Exercise inputs START
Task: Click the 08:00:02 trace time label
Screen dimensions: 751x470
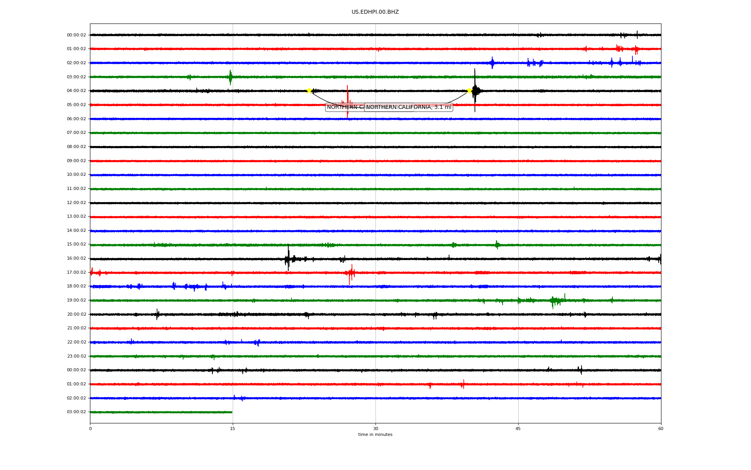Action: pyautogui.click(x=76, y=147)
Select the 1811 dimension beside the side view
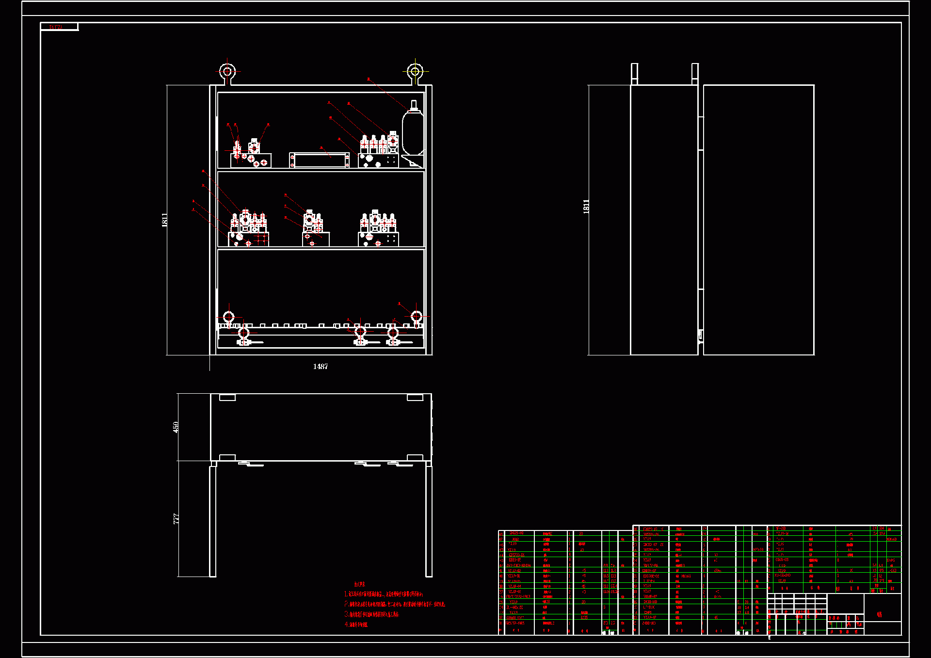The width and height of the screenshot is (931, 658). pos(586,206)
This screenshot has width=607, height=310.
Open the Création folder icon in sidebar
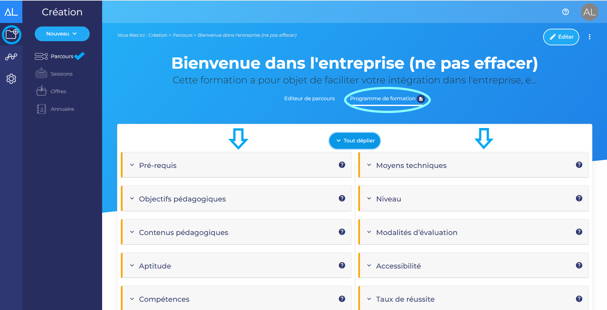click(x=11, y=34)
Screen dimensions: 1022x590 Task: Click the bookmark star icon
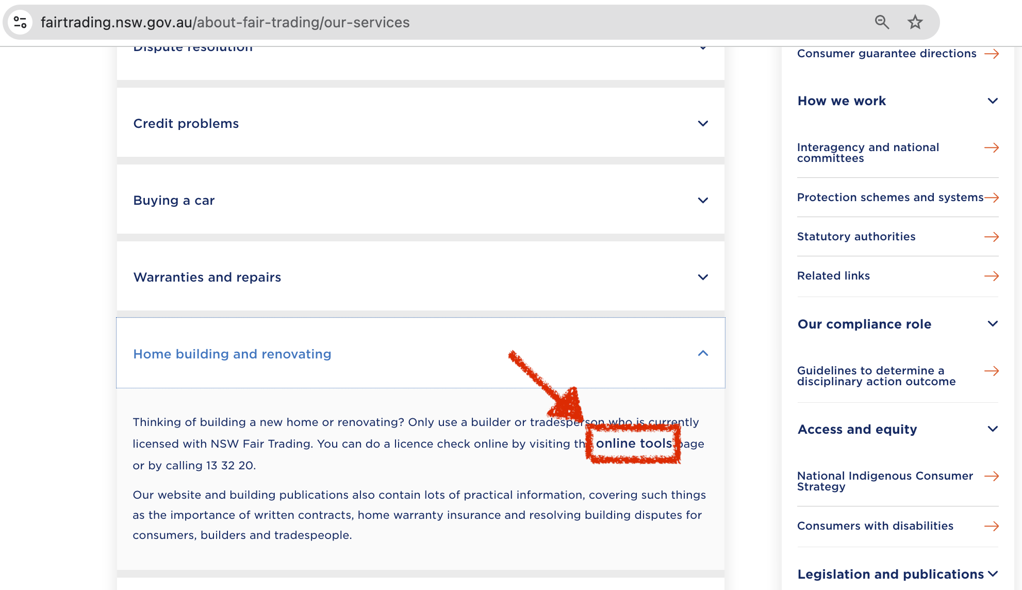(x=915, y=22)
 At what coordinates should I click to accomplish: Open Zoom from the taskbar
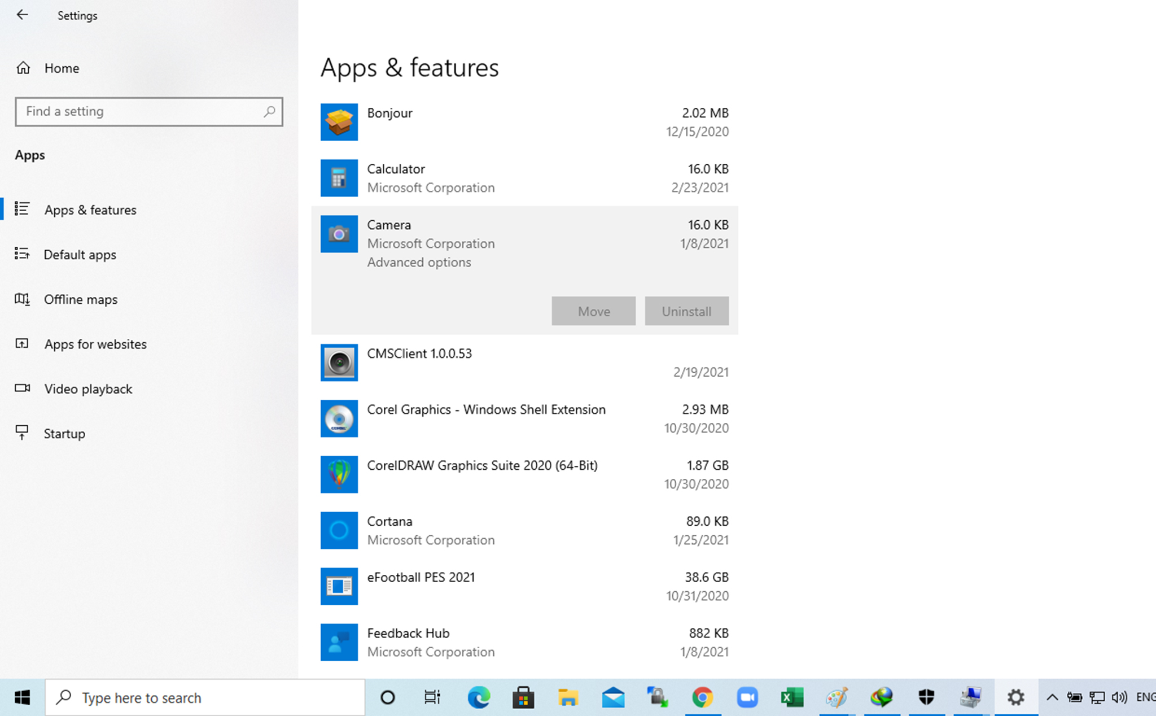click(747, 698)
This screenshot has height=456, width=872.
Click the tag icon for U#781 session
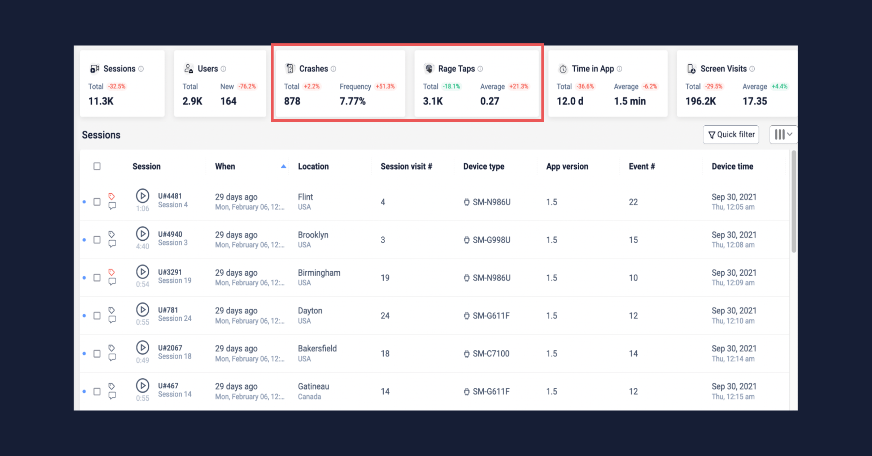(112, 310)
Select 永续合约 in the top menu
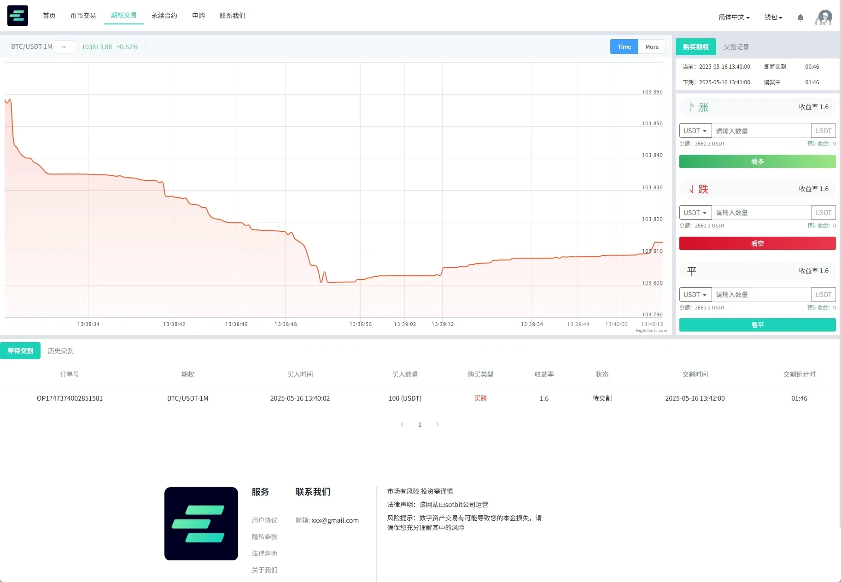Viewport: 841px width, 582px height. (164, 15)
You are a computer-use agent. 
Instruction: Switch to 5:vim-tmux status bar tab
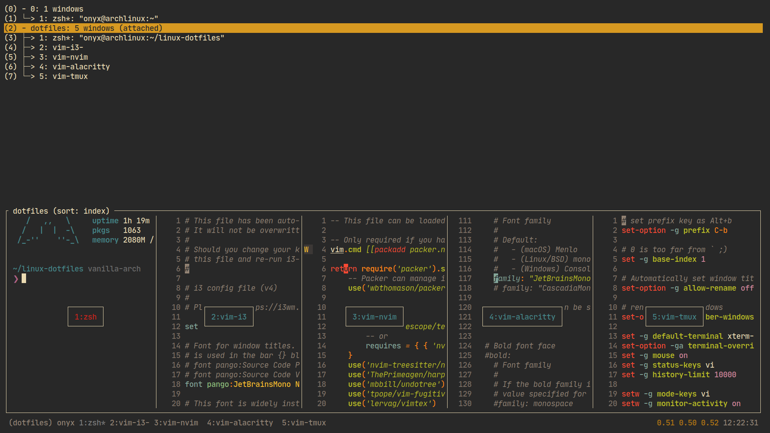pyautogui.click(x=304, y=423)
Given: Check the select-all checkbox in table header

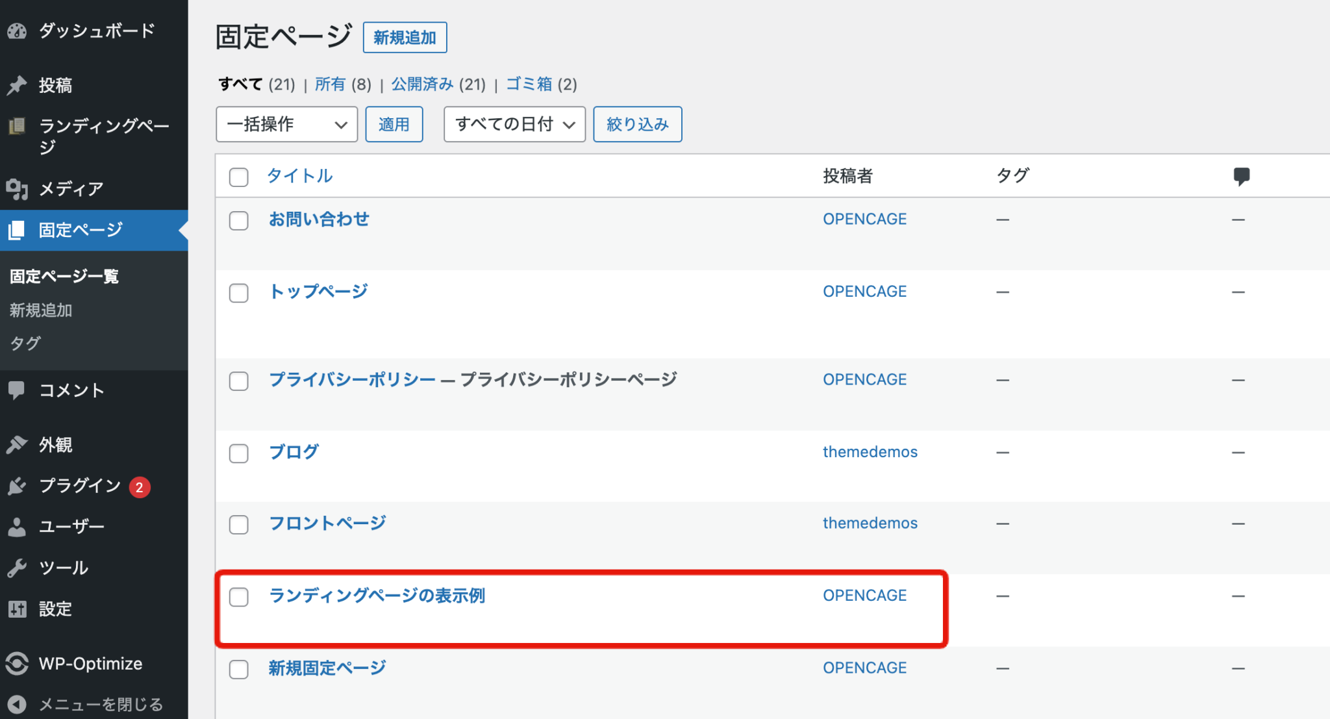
Exercise inputs END
Problem requirements
Output all lines above precisely. Pictures are to be left out.

Result
Task: Click the 08:00:02 trace time label
Screen dimensions: 751x470
Action: pyautogui.click(x=76, y=147)
Select the 1811 dimension beside the side view
The width and height of the screenshot is (931, 658). pos(586,206)
This screenshot has width=607, height=310.
Open the Création folder icon in sidebar
click(x=11, y=34)
Screen dimensions: 1022x590 Task: Click the bookmark star icon
(x=915, y=22)
 At what coordinates should I click to accomplish: Open Zoom from the taskbar
click(747, 698)
This screenshot has height=456, width=872.
Click the tag icon for U#781 session
(112, 310)
Select 永续合约 in the top menu
Viewport: 841px width, 582px height. (164, 15)
You are a computer-use agent. 
Instruction: Switch to 5:vim-tmux status bar tab
pyautogui.click(x=304, y=423)
Given: Check the select-all checkbox in table header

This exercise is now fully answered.